▶ [Text passage]
═══
FUCK! So sick of being home. It’s all drama! I want to go to school and see him :( he makes me happy and life better. He is the only one that’s making my life better without him I’m not sure what I would do.
Im not sure what to do.. I like him a lot but am I ready for a relationship? I’m scared.. I have been thinking about it all day and still no clue what to do.. I’m scared of the breaking up part if it ever comes to that. I don’t want the drama and I don’t want to lose him.. Our friendship.. When he hugs me I feel so happy and special. All I ever do is want to see him and we text pretty much all day even when we don’t know what to talk about.. I need him but I’m scared.. Should I take this chance? Will it be worth it? What do I do?
Had an amazing party! So happy! The guy I like that likes me couldn’t go:( He makes happy treats me right :) But… No one understands why i won’t date him yet.. Right now…
Great it’s Chyennes, kyrstans,and my party day and it’s already starting out bad. My brother gets to go have breakfast with my grandpa and Kyrstan gets to get her nails done with my mom and grandma laura. It made me cry because I barley ever get to see my grandparents from Kansas City, plus they are leaving me out like I’m not important. And this party Chyenne and I have had little to no decision for only my mom and sister. I haven’t ask my dad why I was being left out with my grandparents because I’m scared he might get mad or I might cry. I feel like I’m always left out. Like they forget my existence.
═══
▶ [Data shown]
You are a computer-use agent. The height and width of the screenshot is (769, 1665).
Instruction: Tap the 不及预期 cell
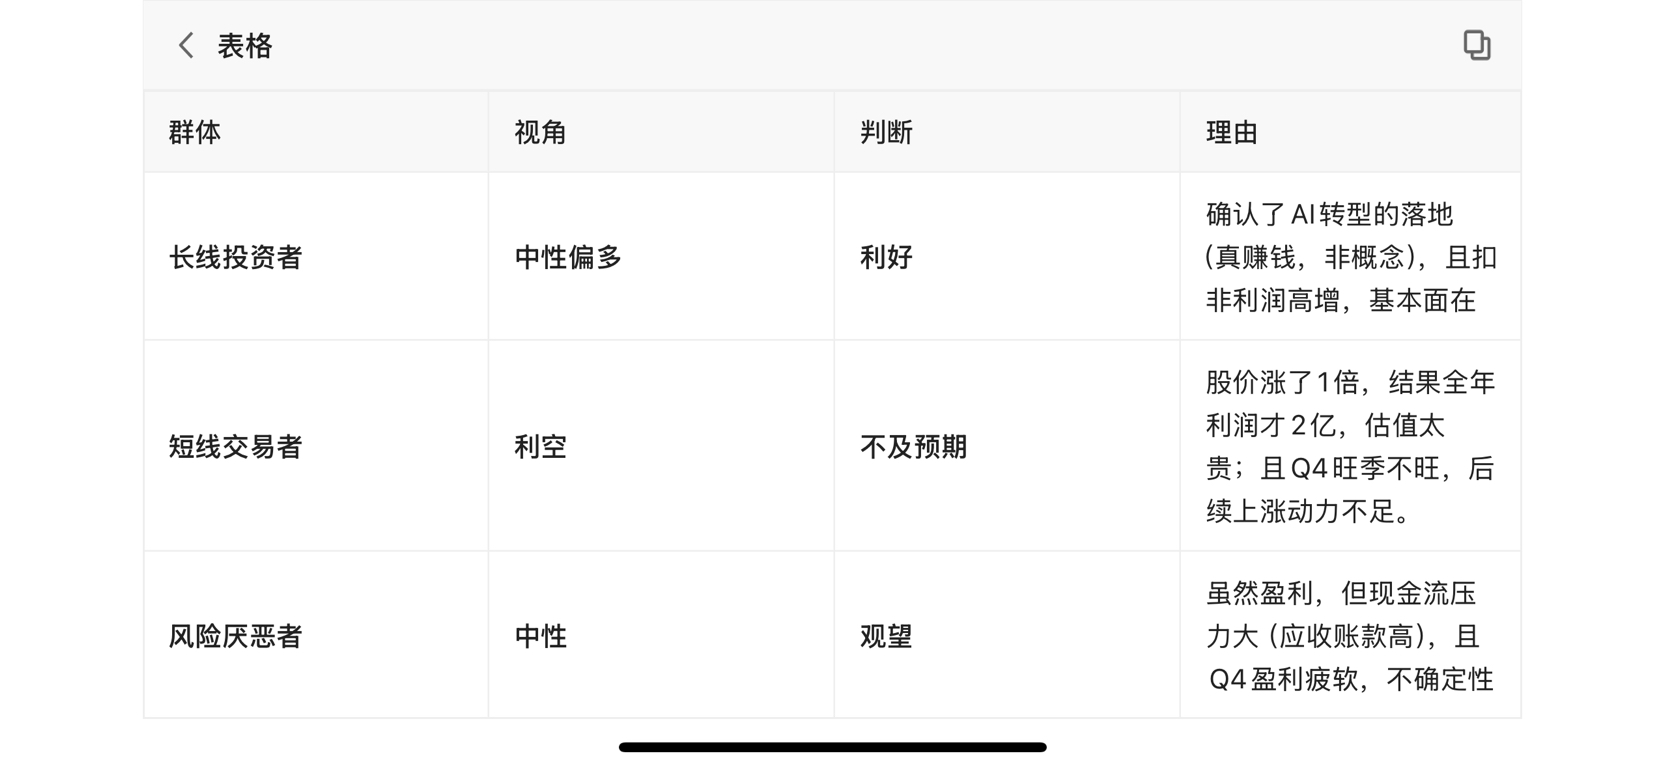click(x=913, y=446)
═══
▶ [Written instruction A] In the diary entries, who does Kyrstan get her nails done with?
▶ [Written instruction B] Quote the diary entries between "FUCK! So sick" and "What do I do?", inclusive.
▶ [Written instruction C] List every sentence in the diary entries that ends with a question mark.

▶ [Problem solution A] The writer's mom and grandma Laura.

▶ [Problem solution B]
FUCK! So sick of being home. It’s all drama! I want to go to school and see him :( he makes me happy and life better. He is the only one that’s making my life better without him I’m not sure what I would do.
Im not sure what to do.. I like him a lot but am I ready for a relationship? I’m scared.. I have been thinking about it all day and still no clue what to do.. I’m scared of the breaking up part if it ever comes to that. I don’t want the drama and I don’t want to lose him.. Our friendship.. When he hugs me I feel so happy and special. All I ever do is want to see him and we text pretty much all day even when we don’t know what to talk about.. I need him but I’m scared.. Should I take this chance? Will it be worth it? What do I do?

▶ [Problem solution C]
- I like him a lot but am I ready for a relationship?
- Should I take this chance?
- Will it be worth it?
- What do I do?